Material for this exercise: Begin

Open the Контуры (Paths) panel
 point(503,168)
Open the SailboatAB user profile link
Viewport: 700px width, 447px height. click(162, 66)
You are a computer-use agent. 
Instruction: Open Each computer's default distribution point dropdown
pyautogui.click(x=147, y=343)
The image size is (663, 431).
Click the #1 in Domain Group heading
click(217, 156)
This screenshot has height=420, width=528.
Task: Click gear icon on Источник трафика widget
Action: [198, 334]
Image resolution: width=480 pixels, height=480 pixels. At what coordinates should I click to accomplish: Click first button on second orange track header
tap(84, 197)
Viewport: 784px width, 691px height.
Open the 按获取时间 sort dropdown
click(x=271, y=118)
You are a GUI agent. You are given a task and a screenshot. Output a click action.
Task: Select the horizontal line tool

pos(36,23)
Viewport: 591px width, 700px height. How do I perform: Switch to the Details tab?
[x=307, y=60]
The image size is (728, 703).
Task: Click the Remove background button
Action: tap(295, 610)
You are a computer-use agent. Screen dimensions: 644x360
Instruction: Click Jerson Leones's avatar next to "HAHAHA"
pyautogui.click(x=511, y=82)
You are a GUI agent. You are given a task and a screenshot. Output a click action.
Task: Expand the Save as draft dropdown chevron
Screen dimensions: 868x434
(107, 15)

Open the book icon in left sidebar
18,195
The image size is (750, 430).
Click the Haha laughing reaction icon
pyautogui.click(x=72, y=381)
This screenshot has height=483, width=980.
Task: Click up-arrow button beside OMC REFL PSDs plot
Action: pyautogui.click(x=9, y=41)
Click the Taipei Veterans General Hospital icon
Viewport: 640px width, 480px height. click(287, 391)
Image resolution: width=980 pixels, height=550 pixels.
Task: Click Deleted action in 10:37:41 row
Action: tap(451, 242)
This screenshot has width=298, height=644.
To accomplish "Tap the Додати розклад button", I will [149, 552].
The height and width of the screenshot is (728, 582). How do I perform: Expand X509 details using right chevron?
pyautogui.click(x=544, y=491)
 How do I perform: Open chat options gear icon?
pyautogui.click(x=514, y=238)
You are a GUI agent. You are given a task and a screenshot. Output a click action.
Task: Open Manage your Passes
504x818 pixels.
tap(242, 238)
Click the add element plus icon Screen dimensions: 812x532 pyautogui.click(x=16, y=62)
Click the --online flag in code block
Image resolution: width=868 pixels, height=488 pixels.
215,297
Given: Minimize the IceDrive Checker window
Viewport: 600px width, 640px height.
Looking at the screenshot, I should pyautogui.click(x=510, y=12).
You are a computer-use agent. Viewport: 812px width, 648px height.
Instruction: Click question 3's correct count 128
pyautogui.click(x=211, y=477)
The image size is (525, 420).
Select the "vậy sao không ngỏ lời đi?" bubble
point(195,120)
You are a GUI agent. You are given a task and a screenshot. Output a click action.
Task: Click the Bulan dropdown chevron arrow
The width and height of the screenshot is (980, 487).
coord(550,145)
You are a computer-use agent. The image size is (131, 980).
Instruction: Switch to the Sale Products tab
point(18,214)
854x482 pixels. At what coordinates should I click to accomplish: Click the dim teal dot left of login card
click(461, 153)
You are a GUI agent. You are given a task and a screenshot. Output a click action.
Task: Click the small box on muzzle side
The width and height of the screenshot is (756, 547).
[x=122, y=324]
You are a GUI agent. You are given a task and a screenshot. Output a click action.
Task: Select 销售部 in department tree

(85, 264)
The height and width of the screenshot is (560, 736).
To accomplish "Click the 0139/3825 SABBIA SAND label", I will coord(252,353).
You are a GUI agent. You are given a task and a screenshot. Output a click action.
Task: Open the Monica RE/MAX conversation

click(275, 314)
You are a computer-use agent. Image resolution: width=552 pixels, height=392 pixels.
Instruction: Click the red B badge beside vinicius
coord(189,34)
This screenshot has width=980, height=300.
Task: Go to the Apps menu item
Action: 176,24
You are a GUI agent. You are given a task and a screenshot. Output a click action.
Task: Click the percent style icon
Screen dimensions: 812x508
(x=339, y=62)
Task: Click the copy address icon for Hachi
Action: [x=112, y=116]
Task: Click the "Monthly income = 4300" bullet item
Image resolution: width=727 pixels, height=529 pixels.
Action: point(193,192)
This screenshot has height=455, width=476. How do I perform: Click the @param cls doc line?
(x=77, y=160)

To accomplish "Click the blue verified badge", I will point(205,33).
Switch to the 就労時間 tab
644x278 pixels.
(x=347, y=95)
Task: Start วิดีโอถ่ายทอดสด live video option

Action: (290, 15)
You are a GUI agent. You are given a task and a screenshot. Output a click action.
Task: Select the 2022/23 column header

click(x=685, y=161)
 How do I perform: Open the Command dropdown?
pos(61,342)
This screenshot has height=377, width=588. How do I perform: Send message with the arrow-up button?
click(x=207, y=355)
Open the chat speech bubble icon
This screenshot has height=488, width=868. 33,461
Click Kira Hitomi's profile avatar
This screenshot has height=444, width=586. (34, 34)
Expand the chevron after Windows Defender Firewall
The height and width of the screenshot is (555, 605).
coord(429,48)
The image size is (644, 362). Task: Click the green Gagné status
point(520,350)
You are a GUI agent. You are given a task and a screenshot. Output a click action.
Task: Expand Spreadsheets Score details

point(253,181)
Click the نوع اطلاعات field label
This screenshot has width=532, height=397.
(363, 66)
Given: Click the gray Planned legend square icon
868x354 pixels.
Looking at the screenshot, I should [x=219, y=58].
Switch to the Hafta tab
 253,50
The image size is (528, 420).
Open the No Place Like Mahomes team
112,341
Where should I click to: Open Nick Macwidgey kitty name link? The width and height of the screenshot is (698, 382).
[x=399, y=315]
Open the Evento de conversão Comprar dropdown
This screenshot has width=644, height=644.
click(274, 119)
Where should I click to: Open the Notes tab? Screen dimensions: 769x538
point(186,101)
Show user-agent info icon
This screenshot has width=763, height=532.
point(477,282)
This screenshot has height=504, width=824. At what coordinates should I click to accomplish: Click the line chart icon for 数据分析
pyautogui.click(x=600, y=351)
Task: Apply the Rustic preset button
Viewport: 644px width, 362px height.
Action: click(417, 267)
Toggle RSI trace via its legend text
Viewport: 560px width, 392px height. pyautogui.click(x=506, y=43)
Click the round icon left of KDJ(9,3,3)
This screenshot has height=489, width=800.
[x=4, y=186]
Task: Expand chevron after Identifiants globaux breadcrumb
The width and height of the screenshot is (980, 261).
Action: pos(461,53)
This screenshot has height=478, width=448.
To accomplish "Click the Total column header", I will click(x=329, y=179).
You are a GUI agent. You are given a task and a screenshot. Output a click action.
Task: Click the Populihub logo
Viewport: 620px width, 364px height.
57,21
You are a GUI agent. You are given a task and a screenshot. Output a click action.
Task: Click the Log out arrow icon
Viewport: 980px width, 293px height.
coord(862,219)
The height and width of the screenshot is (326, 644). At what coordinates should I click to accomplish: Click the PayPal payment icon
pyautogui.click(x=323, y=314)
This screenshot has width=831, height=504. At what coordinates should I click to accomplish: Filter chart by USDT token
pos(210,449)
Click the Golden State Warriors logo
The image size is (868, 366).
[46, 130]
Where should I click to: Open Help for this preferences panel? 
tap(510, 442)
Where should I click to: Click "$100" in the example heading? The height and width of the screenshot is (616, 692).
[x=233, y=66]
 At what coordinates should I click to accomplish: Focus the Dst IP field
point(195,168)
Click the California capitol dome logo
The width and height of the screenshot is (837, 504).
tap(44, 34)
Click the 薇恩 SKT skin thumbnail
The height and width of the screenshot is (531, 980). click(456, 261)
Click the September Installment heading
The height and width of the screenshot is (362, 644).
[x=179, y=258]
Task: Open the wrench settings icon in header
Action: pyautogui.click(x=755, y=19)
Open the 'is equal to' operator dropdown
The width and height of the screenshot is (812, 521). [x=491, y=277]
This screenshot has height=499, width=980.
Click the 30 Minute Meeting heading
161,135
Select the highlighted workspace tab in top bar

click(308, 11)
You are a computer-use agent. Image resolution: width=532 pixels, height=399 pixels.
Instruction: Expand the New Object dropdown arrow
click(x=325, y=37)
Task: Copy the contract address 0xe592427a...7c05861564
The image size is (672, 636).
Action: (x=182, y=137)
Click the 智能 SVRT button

Material for this exercise: End

**Your objective:** Identify the lines in the entries that hold "after" and return each one.

**Output of the exercise:**
Expand the chevron after Windows Defender Firewall
Task: Expand chevron after Identifiants globaux breadcrumb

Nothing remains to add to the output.